■ Excerpted passage:
────────

Why’d you want to live here, anyway?

 

An article a few weeks ago in the Israeli newspaper Haaretz questioned why someone would ever want to make aliyah from a comfortable country like the US especially these days – with the murders of the Naftali Frenkel, Gil-ad Shear and Eyal Shach still on our minds, the revenge killing of Palestinian teenager Mohammed Abu Khaider stinging at our collective conscious, followed by hundreds of Hamas missiles from Gaza and the thunderous response of Operation Protective Edge in Gaza – why, asked writer Vered Kellner, would a family pick up and leave friends and family, “a renovated apartment in the heart of Manhattan, a lively Jewish community and kids in some of the best schools around,” to come to what is these days among the most dangerous neighborhoods in the world?

 

Why indeed? Even as a not-so-recent immigrant to Israel, it’s a question I still ask myself sometimes.

 

Kellner, an Israeli living in New York for the past two years, became obsessed with a particular family making the move to Israel. “I followed them on Facebook and peeked at them in synagogue, trying to pick out from among their words and glances the reason why they were taking such a dramatic step,” she writes. Kellner admits she misses the Israeli pressure cooker with its intense, bipolar emotions, as she puts it. “I’m already addicted, a lost cause,” she says. “But what about the new immigrants, the ones who choose it?”

 

Like the family in New York, I left a good job in hi-tech to move 7,500 miles away from all but our immediate family and I’m still struggling, 20 years later, with accepting that I will never fully speak a language whose backward squiggles and ornate verb constructions are so completely foreign from the English in which I make a living expressing myself as to render me prime parody fodder for an Israeli TV comedy show like Eretz Nehederet.

────────

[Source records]

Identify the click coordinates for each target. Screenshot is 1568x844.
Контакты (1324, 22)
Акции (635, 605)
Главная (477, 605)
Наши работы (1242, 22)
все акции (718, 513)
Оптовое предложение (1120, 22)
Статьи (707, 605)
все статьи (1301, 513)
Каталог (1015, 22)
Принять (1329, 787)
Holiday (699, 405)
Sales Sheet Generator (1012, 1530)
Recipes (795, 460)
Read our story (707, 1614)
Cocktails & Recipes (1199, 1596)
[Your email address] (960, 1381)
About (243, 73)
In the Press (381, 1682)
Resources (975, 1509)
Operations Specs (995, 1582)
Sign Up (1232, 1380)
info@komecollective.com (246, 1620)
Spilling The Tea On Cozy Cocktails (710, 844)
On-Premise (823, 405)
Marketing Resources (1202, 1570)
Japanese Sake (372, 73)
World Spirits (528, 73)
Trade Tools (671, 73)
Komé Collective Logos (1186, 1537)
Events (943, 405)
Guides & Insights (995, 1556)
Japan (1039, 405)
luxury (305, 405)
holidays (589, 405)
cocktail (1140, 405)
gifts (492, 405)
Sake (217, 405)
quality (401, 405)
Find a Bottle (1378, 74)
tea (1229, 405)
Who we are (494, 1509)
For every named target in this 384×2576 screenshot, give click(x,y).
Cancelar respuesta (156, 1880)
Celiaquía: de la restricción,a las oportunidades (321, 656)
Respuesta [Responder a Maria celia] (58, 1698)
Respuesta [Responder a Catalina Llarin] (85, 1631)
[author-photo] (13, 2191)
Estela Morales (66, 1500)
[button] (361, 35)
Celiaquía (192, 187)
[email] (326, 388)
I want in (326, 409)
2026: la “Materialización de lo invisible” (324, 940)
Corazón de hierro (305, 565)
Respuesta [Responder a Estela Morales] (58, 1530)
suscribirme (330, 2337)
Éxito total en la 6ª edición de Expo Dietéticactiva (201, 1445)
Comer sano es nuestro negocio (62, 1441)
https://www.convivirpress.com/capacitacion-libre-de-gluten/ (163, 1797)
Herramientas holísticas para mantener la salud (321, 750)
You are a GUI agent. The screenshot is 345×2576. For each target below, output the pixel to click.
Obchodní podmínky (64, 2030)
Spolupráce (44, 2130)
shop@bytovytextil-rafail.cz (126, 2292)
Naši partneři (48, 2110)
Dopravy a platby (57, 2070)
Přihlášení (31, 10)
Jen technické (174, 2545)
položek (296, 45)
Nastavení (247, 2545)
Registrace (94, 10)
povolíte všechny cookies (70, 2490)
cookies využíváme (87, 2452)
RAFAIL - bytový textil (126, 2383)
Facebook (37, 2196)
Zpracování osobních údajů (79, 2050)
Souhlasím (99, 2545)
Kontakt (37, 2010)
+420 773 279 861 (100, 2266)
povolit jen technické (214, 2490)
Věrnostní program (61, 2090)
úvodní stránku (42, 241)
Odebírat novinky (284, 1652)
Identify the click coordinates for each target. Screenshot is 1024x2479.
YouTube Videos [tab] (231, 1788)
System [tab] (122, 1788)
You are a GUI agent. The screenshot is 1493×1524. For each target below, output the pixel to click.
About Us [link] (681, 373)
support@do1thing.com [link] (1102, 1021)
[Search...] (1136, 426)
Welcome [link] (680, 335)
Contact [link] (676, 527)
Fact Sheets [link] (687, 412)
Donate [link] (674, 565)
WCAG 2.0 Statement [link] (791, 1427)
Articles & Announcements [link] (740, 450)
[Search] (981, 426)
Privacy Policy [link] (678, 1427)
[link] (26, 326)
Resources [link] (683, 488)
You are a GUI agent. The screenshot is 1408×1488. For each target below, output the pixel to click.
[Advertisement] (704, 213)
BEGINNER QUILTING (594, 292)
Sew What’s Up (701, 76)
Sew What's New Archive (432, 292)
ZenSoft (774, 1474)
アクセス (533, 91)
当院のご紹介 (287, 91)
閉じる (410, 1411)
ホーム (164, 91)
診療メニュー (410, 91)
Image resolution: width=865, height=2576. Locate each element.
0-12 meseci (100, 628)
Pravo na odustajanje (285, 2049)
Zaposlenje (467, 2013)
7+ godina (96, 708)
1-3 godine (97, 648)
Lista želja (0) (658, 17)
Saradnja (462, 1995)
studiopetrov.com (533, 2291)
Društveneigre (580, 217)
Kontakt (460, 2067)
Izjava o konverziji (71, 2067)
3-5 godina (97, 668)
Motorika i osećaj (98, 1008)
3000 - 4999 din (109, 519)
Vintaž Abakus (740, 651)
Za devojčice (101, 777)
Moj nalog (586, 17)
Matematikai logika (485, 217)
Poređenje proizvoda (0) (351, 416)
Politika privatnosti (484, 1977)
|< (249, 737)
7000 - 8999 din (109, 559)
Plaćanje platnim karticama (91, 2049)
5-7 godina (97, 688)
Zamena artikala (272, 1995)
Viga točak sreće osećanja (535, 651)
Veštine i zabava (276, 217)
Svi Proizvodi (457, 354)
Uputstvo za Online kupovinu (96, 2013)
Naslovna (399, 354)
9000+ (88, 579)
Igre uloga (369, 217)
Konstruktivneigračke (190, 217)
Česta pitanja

────────

■ Requests:
1/ In the essay on making aliyah, how long had Vered Kellner been living in New York?
2/ Carry on the essay about making aliyah from the point where its last paragraph ends.

■ Exercise answers:
1/ For the past two years.

2/
 

And then there’s the missiles. It’s not that I didn’t know there was the possibility of sirens and running for shelters in my future. During the first Gulf War, I had a transistor radio at my desk in California tuned in all day to the local all news station. I would hear the sirens, the reports of Saddam Hussein’s Scuds and the purposely-vague descriptions of where they landed. But just like the parent I would soon become, I put it out of my mind. When our kids grow up, there will be peace, I cooed. We won’t need an army and there certainly won’t be any more rockets.

 

The day we made aliyah, Nachshon Wachsman was kidnapped. I can almost hear Kellner crying out, “What were you thinking!”

 

The truth is, I was never supposed to be here. I came to Israel almost by accident. After I graduated from college, I dreamed of traveling around the world. I loaded my arm up with inoculations that would allow me to go anywhere – Africa, India, Southeast Asia. Israel was just a stop along the way.

 

But from nearly the moment I landed at Ben-Gurion Airport, I was captivated. Even though (or maybe because) I grew up utterly assimilated, with no bar mitzvah, Yom Kippur just another school day, and the highlight of Shabbat mornings our weekly bacon breakfast, I couldn’t tear myself away from this place. The trip around the world was put on hold, I stayed for three years and met my wife-to-be. We returned to the U.S. to jumpstart our careers, started a family and made aliyah for real a few years later.

 

Bomb shelters were never a part of the narrative. So, maybe the question is not why’d you want to come here, but why do you stay?

 

We have a family trip to Ireland planned for the end of the summer. (The irony of visiting a country that had its own long-term terrorism problem is not lost on me.) As the missiles fell, my daughter asked if we could move the date of the vacation up.

 

“Could we maybe get out now…just for a little while?” she asked.

 

“You know what you’d be doing, right?” I replied. “You’d have your news app open on your iPhone all day and you’d be Whatsapping with your friends non-stop and be totally unable to enjoy the trip.”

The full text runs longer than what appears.